Write out again only the lines that run from the start of the entries to the line containing "Task: Click back-panel", both included.

(Exercise material begins)

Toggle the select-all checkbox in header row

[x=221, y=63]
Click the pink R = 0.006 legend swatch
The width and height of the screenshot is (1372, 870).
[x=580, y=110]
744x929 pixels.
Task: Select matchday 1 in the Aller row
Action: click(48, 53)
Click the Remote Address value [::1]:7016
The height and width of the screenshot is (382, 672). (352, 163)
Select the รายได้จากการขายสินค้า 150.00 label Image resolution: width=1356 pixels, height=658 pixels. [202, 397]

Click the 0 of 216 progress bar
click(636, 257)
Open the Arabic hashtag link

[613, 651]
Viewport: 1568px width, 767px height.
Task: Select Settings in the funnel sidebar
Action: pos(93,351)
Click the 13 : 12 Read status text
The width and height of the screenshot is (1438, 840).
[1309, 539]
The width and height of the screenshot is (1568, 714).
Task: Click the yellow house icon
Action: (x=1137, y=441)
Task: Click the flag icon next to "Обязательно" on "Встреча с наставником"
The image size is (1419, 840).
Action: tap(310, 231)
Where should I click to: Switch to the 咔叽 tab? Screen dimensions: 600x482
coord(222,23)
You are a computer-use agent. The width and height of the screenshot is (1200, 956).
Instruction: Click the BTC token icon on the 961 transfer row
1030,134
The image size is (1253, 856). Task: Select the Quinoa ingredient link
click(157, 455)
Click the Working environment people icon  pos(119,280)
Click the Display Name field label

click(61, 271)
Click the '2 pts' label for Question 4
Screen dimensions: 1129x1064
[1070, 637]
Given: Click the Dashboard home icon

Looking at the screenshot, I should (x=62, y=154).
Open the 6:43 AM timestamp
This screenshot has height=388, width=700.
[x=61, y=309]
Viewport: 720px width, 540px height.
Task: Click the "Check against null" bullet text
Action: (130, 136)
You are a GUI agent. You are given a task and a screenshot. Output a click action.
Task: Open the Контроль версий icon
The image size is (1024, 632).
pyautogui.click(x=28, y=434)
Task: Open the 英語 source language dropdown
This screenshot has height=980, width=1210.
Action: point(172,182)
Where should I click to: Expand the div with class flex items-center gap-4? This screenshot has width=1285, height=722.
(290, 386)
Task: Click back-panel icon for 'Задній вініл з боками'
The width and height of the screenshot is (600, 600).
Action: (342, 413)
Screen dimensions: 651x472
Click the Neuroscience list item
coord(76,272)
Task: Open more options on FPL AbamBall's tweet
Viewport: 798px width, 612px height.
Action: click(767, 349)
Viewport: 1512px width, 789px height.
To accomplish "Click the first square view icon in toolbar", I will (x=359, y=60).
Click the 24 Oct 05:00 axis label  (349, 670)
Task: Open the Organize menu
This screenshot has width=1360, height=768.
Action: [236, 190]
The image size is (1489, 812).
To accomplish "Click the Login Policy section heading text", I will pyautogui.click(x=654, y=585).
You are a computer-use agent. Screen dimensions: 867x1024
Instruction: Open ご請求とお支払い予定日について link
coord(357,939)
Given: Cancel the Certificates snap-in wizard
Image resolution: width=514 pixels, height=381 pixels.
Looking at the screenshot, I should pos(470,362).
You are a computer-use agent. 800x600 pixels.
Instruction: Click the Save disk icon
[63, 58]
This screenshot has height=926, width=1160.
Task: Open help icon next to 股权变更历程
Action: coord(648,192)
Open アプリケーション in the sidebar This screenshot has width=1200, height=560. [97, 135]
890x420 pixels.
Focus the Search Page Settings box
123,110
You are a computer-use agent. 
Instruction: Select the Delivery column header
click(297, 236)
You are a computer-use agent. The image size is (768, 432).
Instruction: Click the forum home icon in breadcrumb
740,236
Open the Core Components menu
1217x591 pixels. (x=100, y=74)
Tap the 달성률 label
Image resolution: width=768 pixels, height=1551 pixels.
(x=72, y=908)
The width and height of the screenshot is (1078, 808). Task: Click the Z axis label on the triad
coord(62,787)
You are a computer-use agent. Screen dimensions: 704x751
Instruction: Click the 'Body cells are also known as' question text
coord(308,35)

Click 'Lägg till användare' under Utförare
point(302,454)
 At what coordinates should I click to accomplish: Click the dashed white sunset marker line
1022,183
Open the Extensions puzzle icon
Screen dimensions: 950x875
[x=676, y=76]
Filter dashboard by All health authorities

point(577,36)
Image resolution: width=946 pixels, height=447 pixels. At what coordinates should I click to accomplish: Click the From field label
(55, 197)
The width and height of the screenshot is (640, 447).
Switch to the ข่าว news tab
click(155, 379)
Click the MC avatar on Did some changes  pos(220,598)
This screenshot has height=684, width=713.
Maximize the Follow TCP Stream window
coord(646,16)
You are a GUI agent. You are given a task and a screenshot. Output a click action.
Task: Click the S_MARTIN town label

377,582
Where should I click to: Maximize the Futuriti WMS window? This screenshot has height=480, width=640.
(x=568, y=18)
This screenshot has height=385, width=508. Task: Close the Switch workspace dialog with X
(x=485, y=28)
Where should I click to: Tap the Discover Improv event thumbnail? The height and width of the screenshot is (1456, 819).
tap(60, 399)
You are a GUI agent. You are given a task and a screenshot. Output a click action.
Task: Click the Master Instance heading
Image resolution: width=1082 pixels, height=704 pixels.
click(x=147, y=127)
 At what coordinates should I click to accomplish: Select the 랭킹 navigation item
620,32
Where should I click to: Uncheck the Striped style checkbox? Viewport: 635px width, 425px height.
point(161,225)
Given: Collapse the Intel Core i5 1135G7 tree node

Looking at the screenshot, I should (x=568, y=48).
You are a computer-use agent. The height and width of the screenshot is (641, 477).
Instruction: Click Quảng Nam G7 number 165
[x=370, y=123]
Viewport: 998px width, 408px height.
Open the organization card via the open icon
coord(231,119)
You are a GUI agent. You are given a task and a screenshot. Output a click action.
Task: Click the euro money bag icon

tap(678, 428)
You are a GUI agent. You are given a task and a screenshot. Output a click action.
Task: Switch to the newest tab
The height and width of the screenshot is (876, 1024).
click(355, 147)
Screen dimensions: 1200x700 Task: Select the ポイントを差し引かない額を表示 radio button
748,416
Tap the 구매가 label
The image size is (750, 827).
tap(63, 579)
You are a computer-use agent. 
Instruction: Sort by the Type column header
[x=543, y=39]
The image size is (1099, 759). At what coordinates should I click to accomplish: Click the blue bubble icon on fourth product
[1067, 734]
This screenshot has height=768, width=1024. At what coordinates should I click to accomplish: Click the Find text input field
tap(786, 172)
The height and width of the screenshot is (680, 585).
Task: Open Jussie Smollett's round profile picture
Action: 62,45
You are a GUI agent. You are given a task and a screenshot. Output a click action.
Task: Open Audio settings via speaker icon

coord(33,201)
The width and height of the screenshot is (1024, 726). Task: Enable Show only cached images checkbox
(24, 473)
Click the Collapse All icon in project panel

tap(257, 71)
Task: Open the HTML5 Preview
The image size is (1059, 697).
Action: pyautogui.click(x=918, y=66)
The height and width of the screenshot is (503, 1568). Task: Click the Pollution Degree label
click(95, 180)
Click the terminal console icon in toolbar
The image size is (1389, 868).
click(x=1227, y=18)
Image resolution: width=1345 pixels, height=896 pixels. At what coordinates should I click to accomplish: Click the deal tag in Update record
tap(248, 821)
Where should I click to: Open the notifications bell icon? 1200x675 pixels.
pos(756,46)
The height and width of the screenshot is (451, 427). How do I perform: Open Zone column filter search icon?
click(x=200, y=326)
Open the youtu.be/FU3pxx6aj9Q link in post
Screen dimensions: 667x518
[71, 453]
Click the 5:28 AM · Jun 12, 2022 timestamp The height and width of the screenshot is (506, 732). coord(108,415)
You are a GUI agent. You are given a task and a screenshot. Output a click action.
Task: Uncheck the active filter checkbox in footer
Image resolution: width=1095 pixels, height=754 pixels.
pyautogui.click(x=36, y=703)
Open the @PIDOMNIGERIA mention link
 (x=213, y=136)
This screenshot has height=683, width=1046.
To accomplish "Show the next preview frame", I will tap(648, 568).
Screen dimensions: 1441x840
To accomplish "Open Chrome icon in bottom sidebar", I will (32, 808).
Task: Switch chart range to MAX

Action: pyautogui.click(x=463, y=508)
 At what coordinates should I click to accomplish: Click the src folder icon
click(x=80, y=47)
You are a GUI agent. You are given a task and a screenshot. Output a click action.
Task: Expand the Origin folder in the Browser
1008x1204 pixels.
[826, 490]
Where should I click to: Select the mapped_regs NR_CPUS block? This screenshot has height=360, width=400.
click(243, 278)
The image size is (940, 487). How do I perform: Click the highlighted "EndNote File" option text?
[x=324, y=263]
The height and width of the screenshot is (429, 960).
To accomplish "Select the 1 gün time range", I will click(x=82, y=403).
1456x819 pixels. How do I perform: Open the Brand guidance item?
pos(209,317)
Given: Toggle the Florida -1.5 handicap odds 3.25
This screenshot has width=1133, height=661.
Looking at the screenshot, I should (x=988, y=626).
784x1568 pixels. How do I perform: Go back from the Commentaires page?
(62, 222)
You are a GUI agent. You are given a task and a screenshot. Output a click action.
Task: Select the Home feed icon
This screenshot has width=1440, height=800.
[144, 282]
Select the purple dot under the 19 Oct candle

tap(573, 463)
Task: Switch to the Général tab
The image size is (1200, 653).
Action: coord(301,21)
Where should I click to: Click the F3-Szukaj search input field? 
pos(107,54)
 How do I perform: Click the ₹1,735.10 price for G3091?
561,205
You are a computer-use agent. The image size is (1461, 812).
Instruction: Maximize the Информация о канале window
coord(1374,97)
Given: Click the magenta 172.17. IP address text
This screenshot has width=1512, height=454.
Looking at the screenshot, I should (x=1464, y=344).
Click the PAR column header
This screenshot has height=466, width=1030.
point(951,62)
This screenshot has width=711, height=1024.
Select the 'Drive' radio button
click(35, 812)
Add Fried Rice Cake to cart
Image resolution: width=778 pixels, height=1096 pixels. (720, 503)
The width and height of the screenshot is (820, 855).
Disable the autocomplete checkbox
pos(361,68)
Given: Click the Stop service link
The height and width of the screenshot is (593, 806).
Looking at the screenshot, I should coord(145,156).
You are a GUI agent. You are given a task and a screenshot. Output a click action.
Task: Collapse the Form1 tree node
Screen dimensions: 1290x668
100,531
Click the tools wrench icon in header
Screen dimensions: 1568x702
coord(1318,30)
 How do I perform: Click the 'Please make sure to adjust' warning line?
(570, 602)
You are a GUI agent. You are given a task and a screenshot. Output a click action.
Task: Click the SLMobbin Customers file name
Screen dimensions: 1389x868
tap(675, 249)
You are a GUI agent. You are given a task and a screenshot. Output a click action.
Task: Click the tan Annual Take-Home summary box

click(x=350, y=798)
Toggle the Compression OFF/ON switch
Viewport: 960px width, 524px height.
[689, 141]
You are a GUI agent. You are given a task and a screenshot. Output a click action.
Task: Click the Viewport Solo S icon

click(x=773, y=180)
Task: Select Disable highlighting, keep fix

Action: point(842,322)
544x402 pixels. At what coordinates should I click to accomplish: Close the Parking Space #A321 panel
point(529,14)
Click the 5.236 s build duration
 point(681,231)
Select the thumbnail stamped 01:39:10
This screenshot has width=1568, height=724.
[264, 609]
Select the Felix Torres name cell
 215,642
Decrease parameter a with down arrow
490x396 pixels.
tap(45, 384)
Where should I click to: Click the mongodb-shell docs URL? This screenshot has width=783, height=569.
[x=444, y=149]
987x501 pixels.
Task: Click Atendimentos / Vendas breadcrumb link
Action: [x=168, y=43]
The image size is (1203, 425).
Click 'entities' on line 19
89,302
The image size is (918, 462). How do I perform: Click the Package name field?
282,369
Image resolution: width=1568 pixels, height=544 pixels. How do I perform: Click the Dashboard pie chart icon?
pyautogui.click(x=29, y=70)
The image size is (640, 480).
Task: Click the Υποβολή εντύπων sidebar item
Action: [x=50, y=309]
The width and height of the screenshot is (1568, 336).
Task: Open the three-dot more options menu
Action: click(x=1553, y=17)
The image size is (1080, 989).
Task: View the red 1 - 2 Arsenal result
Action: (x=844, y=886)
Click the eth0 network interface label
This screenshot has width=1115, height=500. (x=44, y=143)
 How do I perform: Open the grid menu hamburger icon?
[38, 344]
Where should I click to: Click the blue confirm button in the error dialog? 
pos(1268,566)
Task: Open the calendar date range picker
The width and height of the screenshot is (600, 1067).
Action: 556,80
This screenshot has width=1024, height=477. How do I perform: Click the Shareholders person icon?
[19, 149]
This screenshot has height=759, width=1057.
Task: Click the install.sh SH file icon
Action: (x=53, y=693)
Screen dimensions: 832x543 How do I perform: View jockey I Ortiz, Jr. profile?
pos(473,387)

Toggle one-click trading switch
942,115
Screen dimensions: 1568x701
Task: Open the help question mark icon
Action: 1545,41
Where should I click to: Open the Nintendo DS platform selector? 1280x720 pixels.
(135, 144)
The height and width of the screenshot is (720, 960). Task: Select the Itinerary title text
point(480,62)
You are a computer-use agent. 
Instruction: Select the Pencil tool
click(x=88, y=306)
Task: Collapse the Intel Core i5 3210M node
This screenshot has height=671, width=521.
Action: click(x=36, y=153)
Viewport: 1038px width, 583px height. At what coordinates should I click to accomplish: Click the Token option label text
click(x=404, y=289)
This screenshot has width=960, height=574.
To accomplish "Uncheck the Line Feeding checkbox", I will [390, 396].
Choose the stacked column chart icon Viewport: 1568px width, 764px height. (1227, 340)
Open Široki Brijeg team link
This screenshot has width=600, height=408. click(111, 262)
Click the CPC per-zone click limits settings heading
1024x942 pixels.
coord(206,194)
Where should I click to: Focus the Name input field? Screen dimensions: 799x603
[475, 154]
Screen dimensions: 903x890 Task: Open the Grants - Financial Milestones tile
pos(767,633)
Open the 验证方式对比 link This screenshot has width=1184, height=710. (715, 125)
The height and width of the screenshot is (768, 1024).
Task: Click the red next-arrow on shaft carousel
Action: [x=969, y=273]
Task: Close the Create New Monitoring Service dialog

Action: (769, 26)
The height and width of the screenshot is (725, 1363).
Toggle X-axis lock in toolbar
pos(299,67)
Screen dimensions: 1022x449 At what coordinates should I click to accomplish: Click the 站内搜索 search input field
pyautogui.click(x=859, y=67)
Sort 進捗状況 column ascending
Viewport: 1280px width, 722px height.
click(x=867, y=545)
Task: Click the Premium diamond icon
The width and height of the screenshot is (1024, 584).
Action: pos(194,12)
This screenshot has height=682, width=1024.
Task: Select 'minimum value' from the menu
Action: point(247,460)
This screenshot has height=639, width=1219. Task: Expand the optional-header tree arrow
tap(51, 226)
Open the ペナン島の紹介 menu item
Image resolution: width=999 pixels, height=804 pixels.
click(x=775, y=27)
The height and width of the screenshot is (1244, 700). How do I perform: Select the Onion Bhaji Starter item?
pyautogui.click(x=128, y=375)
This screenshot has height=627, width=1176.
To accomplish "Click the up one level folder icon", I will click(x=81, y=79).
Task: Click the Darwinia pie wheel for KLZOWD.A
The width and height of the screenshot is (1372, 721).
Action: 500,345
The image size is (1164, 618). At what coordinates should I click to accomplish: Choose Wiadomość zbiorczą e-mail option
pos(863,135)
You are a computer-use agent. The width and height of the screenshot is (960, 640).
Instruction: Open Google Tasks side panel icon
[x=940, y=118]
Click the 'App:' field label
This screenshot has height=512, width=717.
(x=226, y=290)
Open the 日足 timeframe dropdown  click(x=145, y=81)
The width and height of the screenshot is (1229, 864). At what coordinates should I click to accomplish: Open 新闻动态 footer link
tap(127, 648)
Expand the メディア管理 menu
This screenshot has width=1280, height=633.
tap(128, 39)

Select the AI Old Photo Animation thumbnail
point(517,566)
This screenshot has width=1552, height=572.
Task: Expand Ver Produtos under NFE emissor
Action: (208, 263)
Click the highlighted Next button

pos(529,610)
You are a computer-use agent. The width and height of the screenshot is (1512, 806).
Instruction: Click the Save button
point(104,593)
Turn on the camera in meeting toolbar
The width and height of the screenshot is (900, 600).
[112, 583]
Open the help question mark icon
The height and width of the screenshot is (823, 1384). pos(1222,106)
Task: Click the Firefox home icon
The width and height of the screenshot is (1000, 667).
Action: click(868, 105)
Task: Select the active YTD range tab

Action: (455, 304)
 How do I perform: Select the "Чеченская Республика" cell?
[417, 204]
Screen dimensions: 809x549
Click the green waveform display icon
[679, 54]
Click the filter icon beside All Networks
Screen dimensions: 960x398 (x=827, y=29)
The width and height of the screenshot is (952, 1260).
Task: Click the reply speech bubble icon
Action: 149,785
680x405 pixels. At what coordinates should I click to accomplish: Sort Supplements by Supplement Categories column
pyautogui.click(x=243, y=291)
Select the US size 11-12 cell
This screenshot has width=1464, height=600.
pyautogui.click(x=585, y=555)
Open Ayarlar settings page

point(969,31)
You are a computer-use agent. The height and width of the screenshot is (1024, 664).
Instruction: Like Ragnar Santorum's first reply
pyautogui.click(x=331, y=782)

(Exercise material ends)

● **Answer to this task**:
Toggle the select-all checkbox in header row

[x=221, y=63]
Click the pink R = 0.006 legend swatch
The width and height of the screenshot is (1372, 870).
[x=580, y=110]
744x929 pixels.
Task: Select matchday 1 in the Aller row
Action: click(48, 53)
Click the Remote Address value [::1]:7016
The height and width of the screenshot is (382, 672). (352, 163)
Select the รายได้จากการขายสินค้า 150.00 label Image resolution: width=1356 pixels, height=658 pixels. [202, 397]

Click the 0 of 216 progress bar
click(636, 257)
Open the Arabic hashtag link

[613, 651]
Viewport: 1568px width, 767px height.
Task: Select Settings in the funnel sidebar
Action: pos(93,351)
Click the 13 : 12 Read status text
The width and height of the screenshot is (1438, 840).
[1309, 539]
The width and height of the screenshot is (1568, 714).
Task: Click the yellow house icon
Action: (x=1137, y=441)
Task: Click the flag icon next to "Обязательно" on "Встреча с наставником"
The image size is (1419, 840).
Action: tap(310, 231)
Where should I click to: Switch to the 咔叽 tab? Screen dimensions: 600x482
coord(222,23)
You are a computer-use agent. The width and height of the screenshot is (1200, 956).
Instruction: Click the BTC token icon on the 961 transfer row
1030,134
The image size is (1253, 856). Task: Select the Quinoa ingredient link
click(157, 455)
Click the Working environment people icon  pos(119,280)
Click the Display Name field label

click(61, 271)
Click the '2 pts' label for Question 4
Screen dimensions: 1129x1064
[1070, 637]
Given: Click the Dashboard home icon

Looking at the screenshot, I should (x=62, y=154).
Open the 6:43 AM timestamp
This screenshot has height=388, width=700.
[x=61, y=309]
Viewport: 720px width, 540px height.
Task: Click the "Check against null" bullet text
Action: (130, 136)
You are a GUI agent. You are given a task and a screenshot. Output a click action.
Task: Open the Контроль версий icon
The image size is (1024, 632).
pyautogui.click(x=28, y=434)
Task: Open the 英語 source language dropdown
This screenshot has height=980, width=1210.
Action: point(172,182)
Where should I click to: Expand the div with class flex items-center gap-4? This screenshot has width=1285, height=722.
(290, 386)
Task: Click back-panel icon for 'Задній вініл з боками'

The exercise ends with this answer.